Wednesday, August 12, 2015

Callous-Unemotional Traits, Proactive Aggression, and Treatment Outcomes of Aggressive Children with Attention-Deficit/Hyperactivity Disorder

Below:  Behavioral outcomes for groups with low, middle, and high scores at baseline on proactive aggression and callous-unemotional traits. Note: Each row shows associations between one behavioral outcome and baseline severity groups (low, middle, high) of proactive aggression and callous-nemotional traits. Panels on the left show behavioral outcomes with participants stratified by proactive aggression group. Panels on the right show callous-unemotional traits groups. The table within each chart shows the contrasts between the 3 severity groups (the differences in least-squares means and the 95% CI for that difference) at baseline and at the end of the stimulant monotherapy protocol. APSD C-U = Antisocial Process Screening Device Callous-Unemotional scale; CBCL = Child Behavior Checklist; ConnGI-P = Conners Global Index (Parent Version); R-MOAS = Retrospective-Modified Overt Aggression Scale; VAQ = Vitiello Aggression Scale.

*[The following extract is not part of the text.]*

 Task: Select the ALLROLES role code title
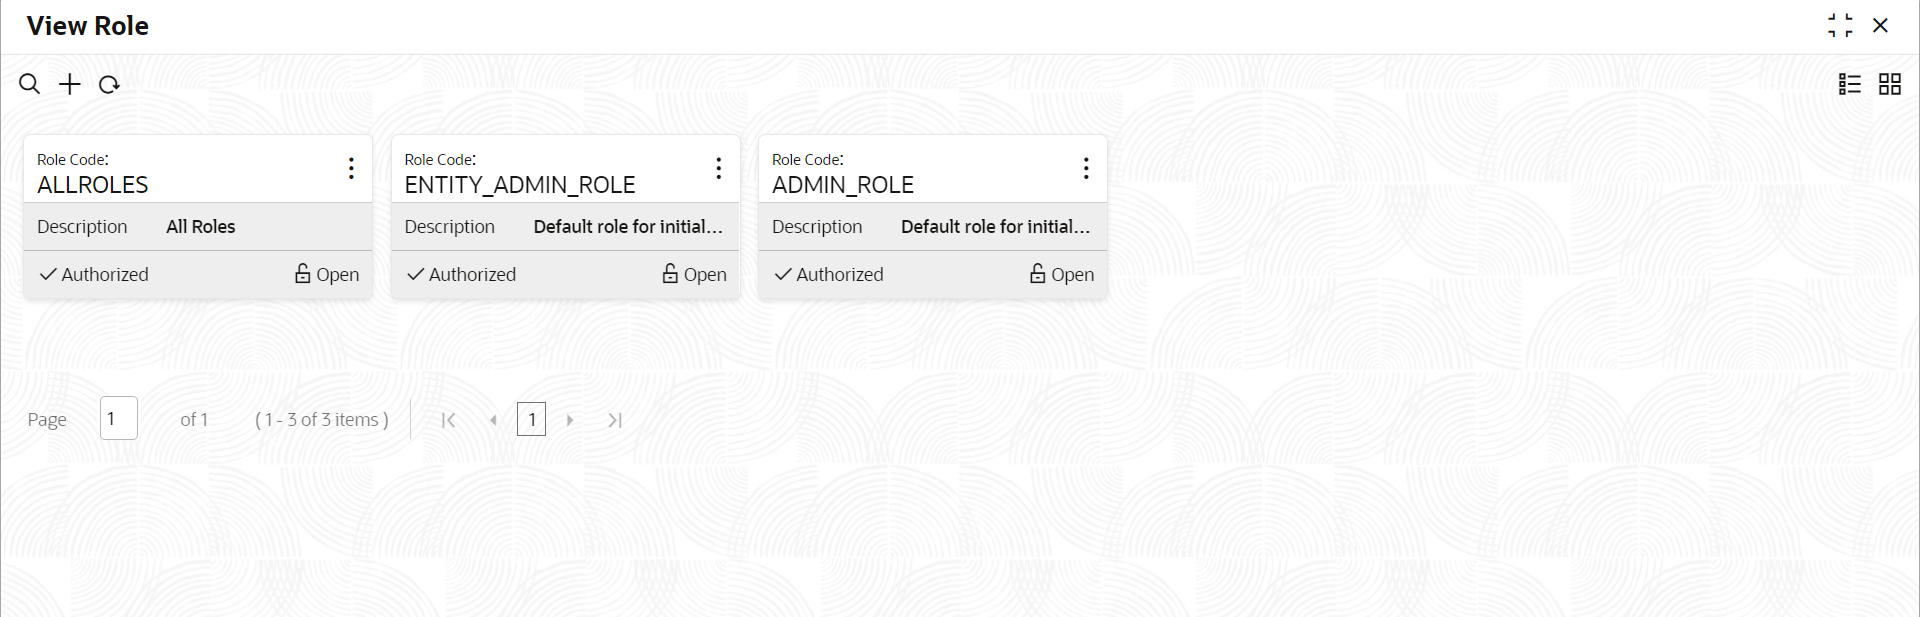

82 children (51%) experienced remission of aggressive behavior. Neither CU traits nor proactive aggression predicted remission (CU traits: odds ratio=0.94, 95% CI=0.80–1.11; proactive aggression, odds ratio=1.05, 95% CI=0.86–1.29). Children whose overall aggression remitted showed decreases in CU traits (effect size=−0.379, 95% CI=−0.60 to −0.16) and proactive aggression (effect size=−0.463, 95% CI=−0.69 to −0.23).

Findings suggest that pretreatment CU traits and proactive aggression do not forecast worse outcomes for aggressive children with ADHD receiving optimized stimulant pharmacotherapy. With such treatment, CU traits and proactive aggression may decline alongside other behavioral improvements.